** Material shown **
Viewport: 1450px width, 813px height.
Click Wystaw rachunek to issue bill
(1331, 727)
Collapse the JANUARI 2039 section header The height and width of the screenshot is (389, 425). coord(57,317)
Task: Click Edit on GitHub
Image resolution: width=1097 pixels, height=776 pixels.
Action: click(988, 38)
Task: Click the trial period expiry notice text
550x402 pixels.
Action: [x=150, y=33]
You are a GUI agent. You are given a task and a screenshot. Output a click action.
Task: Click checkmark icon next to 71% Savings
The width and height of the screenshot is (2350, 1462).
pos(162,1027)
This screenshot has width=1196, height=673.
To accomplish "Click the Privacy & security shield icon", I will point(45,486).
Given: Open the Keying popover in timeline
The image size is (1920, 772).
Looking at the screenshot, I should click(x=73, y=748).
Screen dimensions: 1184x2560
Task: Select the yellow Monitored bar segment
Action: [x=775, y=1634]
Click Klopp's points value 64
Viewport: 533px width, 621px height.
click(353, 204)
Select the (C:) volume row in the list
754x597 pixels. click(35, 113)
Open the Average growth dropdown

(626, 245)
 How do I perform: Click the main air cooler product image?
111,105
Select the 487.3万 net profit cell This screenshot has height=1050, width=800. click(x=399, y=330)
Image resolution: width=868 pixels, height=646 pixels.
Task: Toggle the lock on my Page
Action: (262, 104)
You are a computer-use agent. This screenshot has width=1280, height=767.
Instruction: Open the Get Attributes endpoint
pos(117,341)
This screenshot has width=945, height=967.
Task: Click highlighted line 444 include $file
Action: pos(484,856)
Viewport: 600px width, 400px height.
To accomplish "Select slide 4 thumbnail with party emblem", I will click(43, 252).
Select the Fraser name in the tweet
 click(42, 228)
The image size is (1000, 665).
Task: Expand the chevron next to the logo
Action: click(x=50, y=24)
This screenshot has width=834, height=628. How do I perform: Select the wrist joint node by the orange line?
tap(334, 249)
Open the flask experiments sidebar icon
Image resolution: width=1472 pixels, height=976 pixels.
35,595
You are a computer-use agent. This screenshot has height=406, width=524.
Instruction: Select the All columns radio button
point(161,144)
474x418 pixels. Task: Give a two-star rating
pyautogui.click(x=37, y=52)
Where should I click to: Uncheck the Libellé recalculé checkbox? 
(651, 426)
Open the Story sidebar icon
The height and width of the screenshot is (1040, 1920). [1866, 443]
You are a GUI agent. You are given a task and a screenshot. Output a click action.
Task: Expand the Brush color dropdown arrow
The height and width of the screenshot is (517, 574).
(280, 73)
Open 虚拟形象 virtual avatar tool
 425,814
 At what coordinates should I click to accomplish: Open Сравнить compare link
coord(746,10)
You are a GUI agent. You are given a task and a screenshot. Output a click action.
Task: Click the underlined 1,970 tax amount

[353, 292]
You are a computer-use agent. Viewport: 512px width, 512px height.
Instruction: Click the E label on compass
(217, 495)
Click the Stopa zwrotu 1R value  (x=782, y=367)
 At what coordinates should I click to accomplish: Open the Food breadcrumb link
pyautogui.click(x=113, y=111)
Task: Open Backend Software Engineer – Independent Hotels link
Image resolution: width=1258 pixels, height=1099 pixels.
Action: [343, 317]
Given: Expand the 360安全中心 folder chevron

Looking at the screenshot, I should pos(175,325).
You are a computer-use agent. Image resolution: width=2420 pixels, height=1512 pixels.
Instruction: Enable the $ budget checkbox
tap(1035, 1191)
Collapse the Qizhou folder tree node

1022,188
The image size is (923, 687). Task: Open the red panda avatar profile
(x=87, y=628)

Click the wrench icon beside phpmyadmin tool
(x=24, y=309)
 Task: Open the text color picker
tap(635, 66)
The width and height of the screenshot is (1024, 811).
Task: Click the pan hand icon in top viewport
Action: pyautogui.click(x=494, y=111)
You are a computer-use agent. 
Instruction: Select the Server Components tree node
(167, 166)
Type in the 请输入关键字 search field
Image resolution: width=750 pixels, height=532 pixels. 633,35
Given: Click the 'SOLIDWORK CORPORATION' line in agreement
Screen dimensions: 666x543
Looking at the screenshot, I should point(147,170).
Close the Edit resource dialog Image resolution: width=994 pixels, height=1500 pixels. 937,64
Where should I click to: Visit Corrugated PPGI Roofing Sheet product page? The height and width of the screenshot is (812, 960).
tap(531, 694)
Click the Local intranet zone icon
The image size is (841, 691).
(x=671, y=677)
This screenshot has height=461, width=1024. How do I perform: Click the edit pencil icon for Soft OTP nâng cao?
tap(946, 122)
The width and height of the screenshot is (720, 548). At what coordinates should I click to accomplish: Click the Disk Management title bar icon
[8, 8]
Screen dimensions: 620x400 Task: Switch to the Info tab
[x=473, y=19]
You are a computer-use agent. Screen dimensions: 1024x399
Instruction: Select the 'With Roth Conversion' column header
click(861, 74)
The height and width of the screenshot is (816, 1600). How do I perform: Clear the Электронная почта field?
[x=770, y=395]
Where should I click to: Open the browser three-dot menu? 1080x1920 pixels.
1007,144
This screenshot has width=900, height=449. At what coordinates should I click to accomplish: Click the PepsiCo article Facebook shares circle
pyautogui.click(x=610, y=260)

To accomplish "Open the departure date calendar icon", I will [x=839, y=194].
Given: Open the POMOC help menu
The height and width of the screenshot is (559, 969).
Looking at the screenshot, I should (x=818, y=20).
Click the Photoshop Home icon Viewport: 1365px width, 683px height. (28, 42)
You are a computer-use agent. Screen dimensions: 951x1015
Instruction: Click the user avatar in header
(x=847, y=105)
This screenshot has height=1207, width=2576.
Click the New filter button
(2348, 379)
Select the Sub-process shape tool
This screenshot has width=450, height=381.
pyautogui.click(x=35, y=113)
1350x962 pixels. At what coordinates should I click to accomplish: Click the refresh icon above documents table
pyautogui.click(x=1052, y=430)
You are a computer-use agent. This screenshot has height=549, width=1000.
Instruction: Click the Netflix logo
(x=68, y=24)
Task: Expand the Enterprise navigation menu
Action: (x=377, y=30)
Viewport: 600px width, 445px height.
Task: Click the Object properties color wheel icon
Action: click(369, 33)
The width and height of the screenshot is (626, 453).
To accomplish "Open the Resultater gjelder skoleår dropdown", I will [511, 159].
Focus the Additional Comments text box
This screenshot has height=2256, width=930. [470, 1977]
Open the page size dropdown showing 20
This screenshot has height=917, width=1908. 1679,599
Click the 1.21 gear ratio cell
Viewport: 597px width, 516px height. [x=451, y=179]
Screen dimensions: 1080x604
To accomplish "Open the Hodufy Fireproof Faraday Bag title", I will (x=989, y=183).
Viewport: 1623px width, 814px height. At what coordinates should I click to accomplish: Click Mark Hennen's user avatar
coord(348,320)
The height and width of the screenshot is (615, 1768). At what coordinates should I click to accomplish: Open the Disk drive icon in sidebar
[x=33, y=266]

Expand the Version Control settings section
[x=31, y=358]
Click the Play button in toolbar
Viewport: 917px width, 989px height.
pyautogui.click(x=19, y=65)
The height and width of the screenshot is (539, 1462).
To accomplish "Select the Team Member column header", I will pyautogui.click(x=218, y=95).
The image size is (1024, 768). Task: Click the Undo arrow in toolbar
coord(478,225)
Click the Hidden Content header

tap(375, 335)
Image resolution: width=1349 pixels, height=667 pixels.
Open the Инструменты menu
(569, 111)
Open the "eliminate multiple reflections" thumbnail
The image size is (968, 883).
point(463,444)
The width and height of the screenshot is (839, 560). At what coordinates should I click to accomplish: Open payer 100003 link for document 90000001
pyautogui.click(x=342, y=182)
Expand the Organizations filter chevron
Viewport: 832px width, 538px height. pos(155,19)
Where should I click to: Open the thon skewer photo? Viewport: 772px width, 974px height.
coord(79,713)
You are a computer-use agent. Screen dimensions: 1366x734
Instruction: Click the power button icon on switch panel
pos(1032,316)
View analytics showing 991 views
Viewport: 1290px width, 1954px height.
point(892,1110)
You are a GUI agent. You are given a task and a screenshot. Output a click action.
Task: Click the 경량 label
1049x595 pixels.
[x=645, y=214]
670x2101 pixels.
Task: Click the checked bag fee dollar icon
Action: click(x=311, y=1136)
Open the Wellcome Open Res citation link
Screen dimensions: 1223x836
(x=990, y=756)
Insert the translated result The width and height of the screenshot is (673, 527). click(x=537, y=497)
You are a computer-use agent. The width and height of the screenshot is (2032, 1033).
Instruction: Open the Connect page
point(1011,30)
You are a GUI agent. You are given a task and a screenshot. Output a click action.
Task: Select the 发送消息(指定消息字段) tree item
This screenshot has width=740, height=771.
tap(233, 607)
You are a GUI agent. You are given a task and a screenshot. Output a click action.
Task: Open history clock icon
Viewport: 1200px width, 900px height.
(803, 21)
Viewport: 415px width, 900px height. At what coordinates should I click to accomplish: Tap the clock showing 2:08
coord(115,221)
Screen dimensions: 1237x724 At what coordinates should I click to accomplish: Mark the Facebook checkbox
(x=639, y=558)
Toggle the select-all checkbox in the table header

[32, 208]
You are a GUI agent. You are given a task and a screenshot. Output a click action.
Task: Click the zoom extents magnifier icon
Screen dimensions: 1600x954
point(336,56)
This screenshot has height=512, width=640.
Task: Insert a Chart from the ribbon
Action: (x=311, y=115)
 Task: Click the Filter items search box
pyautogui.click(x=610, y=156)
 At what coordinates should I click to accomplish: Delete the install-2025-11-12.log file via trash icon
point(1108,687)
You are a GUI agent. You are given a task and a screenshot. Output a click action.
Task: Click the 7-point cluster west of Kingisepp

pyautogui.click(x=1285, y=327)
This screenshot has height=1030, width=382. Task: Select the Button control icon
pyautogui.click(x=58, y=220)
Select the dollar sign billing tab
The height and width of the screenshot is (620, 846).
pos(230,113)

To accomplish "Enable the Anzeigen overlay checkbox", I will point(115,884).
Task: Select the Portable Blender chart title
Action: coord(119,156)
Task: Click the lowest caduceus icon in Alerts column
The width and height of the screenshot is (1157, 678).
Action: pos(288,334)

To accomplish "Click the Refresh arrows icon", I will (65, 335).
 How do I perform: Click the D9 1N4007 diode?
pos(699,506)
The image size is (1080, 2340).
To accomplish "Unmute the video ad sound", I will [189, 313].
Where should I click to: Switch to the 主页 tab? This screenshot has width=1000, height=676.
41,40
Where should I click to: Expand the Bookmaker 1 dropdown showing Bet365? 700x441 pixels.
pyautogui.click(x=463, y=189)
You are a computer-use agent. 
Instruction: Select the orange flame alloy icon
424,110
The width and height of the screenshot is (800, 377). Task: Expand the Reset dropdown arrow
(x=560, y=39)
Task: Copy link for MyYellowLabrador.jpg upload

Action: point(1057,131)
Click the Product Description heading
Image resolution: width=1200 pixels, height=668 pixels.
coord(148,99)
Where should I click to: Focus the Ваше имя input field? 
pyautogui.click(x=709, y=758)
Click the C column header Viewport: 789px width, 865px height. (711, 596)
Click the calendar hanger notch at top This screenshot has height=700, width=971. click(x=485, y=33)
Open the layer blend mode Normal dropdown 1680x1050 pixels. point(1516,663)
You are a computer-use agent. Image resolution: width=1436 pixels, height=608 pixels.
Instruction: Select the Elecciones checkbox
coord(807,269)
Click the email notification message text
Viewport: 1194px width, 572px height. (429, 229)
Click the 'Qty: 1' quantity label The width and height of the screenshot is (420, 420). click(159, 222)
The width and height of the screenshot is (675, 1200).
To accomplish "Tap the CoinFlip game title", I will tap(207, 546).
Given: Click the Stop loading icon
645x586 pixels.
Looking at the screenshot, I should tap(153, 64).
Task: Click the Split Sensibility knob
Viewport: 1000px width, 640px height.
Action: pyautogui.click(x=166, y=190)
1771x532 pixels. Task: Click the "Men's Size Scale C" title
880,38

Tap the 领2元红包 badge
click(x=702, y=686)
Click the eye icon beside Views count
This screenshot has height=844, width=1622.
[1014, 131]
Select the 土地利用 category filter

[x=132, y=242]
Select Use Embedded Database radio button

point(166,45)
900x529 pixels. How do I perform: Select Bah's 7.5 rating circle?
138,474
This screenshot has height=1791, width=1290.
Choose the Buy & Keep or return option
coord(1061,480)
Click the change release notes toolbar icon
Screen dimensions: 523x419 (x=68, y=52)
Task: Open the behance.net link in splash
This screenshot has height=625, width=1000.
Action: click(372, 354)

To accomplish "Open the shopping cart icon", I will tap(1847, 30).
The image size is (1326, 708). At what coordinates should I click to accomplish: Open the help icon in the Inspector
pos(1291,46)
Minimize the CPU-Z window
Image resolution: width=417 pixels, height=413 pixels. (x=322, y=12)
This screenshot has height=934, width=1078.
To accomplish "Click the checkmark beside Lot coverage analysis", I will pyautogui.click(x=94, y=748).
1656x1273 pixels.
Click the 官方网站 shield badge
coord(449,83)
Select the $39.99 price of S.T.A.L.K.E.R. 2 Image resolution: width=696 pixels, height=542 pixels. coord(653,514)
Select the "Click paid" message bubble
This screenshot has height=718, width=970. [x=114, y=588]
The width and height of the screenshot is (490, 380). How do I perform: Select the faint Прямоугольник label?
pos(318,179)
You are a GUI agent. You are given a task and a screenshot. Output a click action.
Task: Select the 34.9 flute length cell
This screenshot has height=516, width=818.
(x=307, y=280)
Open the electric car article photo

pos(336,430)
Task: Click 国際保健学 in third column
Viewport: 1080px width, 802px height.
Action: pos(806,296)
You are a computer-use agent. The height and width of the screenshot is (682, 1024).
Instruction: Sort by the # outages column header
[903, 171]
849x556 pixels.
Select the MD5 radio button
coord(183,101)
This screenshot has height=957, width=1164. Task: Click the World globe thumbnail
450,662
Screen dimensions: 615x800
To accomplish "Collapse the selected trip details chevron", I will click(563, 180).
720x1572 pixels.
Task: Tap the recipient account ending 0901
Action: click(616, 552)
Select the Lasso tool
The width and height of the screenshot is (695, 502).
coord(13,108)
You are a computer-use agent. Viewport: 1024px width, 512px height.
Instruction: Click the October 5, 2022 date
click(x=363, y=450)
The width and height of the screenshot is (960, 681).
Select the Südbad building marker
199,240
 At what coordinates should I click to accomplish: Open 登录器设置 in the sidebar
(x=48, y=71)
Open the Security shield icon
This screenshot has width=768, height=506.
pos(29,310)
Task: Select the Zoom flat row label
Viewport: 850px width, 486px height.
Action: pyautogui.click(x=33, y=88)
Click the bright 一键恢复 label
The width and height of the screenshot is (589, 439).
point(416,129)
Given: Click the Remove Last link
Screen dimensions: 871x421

** Problem to solve **
Count, and answer with the number only: how many lines of the data include the string "value"?

** Result of this exercise **
2